Varios residentes que se percataron de la situación dieron el aviso al resto para que sacasen con rapidez los vehículos porque el agua ya les estaba llegando a la mitad de las ruedas.
Al mismo tiempo fueron avisados los bomberos que, al llegar al lugar, procedieron a retirar de inmediato vehículos para el exterior, ayudando así a otras dos personas. Finalmente ningún turismo resultó con desperfectos.
El garaje del edificio tiene dos alturas. La acumulación de agua se produjo en el segundo sótano. Los bomberos tuvieron que trabajar durante algo más de tres horas para conseguir achicar todo el agua acumulada.
Indignación vecinal
Algunos vecinos del inmueble se mostraron indignados con lo ocurrido. Achacaron la inundación a la falta de limpieza del cauce del río Rato que pasa por las inundaciones.
Efectivamente el agua posiblemente no hubiese entrado en el edificio si no se atascaran en algunos tramos las canalizaciones del río y si su lecho estuviera en perfectas condiciones, lo que no sucedía porque justamente por detrás del edificio afectado el canal por el que discurren las aguas de la corriente estaba completamente lleno de vegetación.
Precisamente para retirar toda la maleza fue enviada al lugar una máquina retroexcavadora que estuvo trabajando buena parte de la mañana. Asimismo desplazaron al sitio un camión del parque móvil municipal para retirar los residuos que provocaron el taponamiento del río en la entrada a su canalización.
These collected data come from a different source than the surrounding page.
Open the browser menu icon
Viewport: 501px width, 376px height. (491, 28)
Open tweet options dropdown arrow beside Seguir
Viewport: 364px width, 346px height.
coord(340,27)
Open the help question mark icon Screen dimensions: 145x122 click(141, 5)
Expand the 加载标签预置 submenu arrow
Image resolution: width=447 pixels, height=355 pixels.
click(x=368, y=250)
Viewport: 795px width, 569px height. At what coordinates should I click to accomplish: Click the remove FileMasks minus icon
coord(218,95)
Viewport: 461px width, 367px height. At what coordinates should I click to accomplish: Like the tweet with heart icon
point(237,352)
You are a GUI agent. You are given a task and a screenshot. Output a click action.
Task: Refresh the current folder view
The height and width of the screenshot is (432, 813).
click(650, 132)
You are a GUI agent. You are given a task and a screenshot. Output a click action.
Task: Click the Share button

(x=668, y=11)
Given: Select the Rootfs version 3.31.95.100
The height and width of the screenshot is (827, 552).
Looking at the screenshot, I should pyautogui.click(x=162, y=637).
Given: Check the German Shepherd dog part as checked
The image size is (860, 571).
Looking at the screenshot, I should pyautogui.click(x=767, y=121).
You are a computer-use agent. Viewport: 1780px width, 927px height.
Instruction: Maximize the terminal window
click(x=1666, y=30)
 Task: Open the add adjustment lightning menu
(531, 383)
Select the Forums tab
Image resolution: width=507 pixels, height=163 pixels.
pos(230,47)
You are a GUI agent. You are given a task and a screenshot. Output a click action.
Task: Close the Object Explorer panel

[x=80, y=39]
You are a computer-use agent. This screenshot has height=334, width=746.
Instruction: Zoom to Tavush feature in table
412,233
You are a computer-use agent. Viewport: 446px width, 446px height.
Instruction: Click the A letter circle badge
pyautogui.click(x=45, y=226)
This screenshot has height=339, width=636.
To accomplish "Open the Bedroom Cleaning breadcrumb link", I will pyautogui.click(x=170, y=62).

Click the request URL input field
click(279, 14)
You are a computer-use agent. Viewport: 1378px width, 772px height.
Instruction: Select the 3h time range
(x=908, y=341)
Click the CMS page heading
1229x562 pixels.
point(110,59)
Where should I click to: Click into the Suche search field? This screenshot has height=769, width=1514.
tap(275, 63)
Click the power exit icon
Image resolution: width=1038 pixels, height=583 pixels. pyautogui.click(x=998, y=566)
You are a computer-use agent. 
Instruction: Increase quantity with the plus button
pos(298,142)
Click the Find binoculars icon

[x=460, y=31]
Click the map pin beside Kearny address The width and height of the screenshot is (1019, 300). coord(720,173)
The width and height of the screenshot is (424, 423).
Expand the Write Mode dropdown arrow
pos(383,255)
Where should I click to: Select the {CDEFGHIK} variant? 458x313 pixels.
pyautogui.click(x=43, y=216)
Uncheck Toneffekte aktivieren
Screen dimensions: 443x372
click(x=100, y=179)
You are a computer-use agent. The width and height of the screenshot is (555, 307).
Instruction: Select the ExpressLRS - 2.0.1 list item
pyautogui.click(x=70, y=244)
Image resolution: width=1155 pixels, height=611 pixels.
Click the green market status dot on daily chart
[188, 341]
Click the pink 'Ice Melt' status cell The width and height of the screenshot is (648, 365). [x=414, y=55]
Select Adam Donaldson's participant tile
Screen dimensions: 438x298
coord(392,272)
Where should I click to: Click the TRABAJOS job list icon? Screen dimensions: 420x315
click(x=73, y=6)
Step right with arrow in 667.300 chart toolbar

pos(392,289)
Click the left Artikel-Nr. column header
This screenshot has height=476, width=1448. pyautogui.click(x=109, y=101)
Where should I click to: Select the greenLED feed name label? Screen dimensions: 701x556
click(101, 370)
La riada también dejó abundantes restos de vegetación y lodos en la calzada. Según los datos aportados por varios moradores del inmueble afectado, el garaje dispone de una bomba de achique para afrontar situaciones similares, sin embargo no se llegó a activar porque el nivel de las aguas provenientes del río no permitía su funcionamiento.
Salidas de los bomberos
Los bomberos tuvieron un fin de servicio muy agitado. Fue requerida su presencia para achicar agua en otros tres garajes de Castelo de Abaixo, 102; As Fontiñas, 90 y San Eufrasio, número 3.
La tromba de agua, por momentos, fue muy espectacular. En el observatorio del campus universitario se recogieron 18,4 litros por metro cuadrado, según los registros del portal de MeteoGalicia.
La lluvia estuvo acompañada de aparato eléctrico y truenos que fueron menos intensos que en otras ocasiones anteriores.